Avoid re-computing computation hashes by rpsilva-aws · Pull Request #8976 · pytorch/xla (original) (raw)

Currently, we are recomputing the hash of the underlying computation for every hash lookup, as a mere logging in two places. For small models where tracing is not negligible, this can have a small impact - particularly since we deserialize the protobuf deterministically (requiring the ordering of unordered dictionary/map entries). The logging was unchanged, but the underlying deserialization logic is relatively slower, in order to guarantee deterministic hashes for user computations. C++'s evaluates stream operators eagerly, so the impact is there with or without the logging levels.

This is only observed if the model is tracing bound. We recently saw ~5% throughput impact for small BERT models.
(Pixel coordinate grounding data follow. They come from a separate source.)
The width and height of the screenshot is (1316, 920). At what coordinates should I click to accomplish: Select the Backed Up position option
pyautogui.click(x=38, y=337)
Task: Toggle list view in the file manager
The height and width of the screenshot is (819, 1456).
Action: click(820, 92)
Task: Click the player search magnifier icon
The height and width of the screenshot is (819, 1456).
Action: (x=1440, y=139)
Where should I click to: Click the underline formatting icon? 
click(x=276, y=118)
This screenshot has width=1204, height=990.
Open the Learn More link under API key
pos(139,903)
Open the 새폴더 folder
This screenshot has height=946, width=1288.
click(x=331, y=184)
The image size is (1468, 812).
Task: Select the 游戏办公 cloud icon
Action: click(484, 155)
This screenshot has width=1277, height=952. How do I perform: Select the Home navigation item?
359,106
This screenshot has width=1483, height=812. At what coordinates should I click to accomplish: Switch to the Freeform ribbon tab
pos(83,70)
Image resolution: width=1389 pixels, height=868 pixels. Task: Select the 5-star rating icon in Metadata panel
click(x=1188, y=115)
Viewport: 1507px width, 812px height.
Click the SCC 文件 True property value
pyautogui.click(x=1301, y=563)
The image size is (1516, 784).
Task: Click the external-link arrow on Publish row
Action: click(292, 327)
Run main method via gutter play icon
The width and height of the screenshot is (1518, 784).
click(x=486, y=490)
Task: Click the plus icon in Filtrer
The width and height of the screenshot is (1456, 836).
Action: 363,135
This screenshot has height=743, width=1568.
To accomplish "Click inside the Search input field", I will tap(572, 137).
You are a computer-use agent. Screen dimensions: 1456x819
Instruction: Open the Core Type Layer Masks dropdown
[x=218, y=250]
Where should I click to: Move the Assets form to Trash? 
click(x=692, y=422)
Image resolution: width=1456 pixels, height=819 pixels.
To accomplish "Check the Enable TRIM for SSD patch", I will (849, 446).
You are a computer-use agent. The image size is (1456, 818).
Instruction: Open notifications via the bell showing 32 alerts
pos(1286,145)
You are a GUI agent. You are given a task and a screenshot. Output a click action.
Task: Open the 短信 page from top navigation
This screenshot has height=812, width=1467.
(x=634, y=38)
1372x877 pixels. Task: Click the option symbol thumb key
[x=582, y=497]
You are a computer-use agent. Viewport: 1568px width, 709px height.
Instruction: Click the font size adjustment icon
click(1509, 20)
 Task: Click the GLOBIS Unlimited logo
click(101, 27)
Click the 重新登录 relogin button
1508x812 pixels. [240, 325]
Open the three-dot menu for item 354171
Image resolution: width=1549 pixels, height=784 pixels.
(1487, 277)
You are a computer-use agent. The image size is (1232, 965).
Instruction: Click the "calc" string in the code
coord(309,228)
Note that this is only used to provide an unique hash string for which a hash key maps to. The actual hash of the protobuf is only meaningful for UserComputation computations, where it is factored in the hash key. In all other cases, it is unnecessary and serves as an unique (debug) identifier, and the user can still verify the mapping for any given graph hash key when enabling post_compilation_analysis.

We see this during hash lookup, which is evaluated every time. We also see it in Compile, though it is there only for the very first computation (across all instances). The user can still access the computation proto hash by enabling PT_XLA_DEBUG.

e.g. for BERT HF pretraining (20 steps) - 48 metrics with 27 samples each, the collective tracing of each hash computation metric is as follows:

- Average Rate: ~1.98 operations/second
- Most rates fall between 1.4-2.5 ops/second with a few outliers
- Highest Rate: 7.26772 ops/second (outlier)
- Lowest Rate: ~1.42 ops/second

- Typical p50 (median) latency per op: ~8-9 microseconds
- Typical p95 latency per op: ~450-500 microseconds
- Typical p99 latency per op: ~500-600 microseconds